◆ STATED PROBLEM A ◆
For each statement, indicate whether it agrees with the Sirius XM pricing article, and quote the exact words from the article that decide it: (i) The monthly base fee has stayed at $12.95 since the 2008 merger. (ii) Karmazin said how large the price increases would be. (iii) Paying subscribers passed 21 million in the quarter ended June 30.
◆ STATED PROBLEM B ◆
According to the Sirius XM pricing article, why has the company kept its prices unchanged since 2008, and why does it now expect to raise them?

◆ SOURCE EXTRACT ◆

┌────────

August 2, 2011 | 12:54 pm

Sirius

Sirius XM Radio Inc. said it expects to raise its prices next year, now that a federal mandate to freeze subscriber fees has been lifted.

"We continue to believe it would be appropriate for us to increase our pricing to be able to continue investing in and delivering the best audio content in the world," said Sirius XM Chief Executive Mel Karmazin during a conference call with analysts to discuss the New York company's second-quarter earnings.

Karmazin did not say how much the increases will be, noting that the company has not changed its monthly base fee of $12.95 since the merger of Sirius and XM in 2008. As a condition of approving the merger, regulators at the Federal Communications Commission barred the combined company from raising its prices. The FCC lifted that restriction Thursday.

David Frear, Sirius XM's chief financial officer, acknowledged that higher prices could decrease the service's number of paying subscribers, which surpassed 21 million in the quarter ended June 30.

└────────

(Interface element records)
┌────────

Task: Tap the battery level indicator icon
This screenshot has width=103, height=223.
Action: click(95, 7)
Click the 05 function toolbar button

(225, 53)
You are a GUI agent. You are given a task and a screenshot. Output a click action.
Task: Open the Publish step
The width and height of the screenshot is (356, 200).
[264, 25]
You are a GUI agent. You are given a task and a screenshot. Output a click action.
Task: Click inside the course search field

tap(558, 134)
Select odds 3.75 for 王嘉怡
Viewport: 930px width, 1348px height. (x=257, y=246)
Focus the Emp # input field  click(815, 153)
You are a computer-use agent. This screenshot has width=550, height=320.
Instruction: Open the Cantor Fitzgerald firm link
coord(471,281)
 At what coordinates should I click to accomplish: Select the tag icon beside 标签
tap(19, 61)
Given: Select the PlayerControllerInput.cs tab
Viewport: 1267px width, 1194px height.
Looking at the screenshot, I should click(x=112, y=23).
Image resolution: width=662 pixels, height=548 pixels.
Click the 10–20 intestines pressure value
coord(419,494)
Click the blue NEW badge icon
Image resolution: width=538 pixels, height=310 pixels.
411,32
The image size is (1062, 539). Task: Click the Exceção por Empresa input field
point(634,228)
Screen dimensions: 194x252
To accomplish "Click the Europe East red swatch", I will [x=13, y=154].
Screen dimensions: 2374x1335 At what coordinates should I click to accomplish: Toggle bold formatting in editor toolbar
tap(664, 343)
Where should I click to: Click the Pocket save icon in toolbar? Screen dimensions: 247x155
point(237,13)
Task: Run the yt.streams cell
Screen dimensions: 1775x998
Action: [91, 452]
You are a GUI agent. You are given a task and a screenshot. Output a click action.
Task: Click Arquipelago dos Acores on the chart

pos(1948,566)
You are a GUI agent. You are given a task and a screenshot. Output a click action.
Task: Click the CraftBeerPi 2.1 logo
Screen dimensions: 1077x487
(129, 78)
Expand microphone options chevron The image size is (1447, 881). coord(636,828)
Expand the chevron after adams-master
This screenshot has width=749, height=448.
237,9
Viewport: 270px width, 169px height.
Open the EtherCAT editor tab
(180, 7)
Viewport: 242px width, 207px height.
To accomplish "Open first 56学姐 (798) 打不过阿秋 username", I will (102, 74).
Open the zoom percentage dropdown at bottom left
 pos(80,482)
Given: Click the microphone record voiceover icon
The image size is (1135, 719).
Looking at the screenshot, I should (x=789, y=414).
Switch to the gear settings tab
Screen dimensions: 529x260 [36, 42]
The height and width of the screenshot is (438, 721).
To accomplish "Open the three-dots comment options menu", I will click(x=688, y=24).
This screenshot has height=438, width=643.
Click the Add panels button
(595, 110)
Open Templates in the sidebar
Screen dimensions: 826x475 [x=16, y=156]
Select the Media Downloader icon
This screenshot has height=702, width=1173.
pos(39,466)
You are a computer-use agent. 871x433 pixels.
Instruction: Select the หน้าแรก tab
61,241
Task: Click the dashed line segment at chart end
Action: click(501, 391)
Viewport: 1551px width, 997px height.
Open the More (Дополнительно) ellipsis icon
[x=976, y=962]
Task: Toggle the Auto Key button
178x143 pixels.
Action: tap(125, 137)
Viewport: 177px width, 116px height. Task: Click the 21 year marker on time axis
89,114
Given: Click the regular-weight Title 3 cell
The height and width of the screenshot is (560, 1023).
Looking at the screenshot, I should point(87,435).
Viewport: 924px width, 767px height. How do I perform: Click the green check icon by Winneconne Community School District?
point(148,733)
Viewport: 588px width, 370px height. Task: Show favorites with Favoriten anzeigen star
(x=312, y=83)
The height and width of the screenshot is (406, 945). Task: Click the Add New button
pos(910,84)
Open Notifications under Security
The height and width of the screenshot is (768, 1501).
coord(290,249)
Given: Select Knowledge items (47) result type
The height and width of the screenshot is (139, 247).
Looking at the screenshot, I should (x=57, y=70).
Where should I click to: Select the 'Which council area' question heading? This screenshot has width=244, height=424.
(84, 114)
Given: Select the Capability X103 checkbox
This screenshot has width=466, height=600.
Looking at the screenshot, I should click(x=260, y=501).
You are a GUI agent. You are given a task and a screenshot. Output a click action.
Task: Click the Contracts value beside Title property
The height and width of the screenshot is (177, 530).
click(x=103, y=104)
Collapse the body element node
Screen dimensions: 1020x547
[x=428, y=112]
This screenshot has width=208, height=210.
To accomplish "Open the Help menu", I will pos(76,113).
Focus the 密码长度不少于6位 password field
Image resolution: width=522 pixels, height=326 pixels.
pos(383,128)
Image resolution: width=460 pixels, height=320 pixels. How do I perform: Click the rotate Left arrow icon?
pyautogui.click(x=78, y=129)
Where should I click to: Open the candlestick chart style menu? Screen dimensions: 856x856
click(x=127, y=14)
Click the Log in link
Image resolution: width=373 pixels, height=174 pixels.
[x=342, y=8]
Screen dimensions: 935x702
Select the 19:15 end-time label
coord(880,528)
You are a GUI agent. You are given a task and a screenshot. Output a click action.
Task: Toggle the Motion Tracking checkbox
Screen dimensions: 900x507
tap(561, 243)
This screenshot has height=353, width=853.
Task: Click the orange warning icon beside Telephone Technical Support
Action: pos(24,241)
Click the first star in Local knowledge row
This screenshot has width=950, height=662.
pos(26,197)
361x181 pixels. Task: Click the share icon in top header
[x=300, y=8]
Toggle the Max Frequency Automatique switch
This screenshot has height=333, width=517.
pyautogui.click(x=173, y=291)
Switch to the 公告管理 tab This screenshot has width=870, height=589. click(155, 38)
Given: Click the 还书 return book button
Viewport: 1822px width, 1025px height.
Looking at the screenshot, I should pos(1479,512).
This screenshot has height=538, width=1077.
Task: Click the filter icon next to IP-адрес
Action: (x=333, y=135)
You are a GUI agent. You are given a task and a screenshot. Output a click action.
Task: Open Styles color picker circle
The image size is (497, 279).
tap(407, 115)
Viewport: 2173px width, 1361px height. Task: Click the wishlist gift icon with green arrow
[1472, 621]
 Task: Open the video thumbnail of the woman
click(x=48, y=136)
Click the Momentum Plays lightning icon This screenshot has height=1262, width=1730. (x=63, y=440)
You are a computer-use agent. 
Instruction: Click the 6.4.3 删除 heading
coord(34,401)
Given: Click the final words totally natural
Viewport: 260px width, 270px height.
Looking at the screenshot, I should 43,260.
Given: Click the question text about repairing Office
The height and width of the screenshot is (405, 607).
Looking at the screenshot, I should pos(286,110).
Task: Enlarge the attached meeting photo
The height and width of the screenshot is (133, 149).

└────────

◆ RESPONSE A ◆
(i) Yes: "the company has not changed its monthly base fee of $12.95 since the merger of Sirius and XM in 2008"
(ii) No: "Karmazin did not say how much the increases will be"
(iii) Yes: "surpassed 21 million in the quarter ended June 30"

◆ RESPONSE B ◆
When regulators at the Federal Communications Commission approved the Sirius–XM merger, they barred the combined company from raising its prices as a condition. The FCC lifted that restriction Thursday, so the company expects to raise prices next year.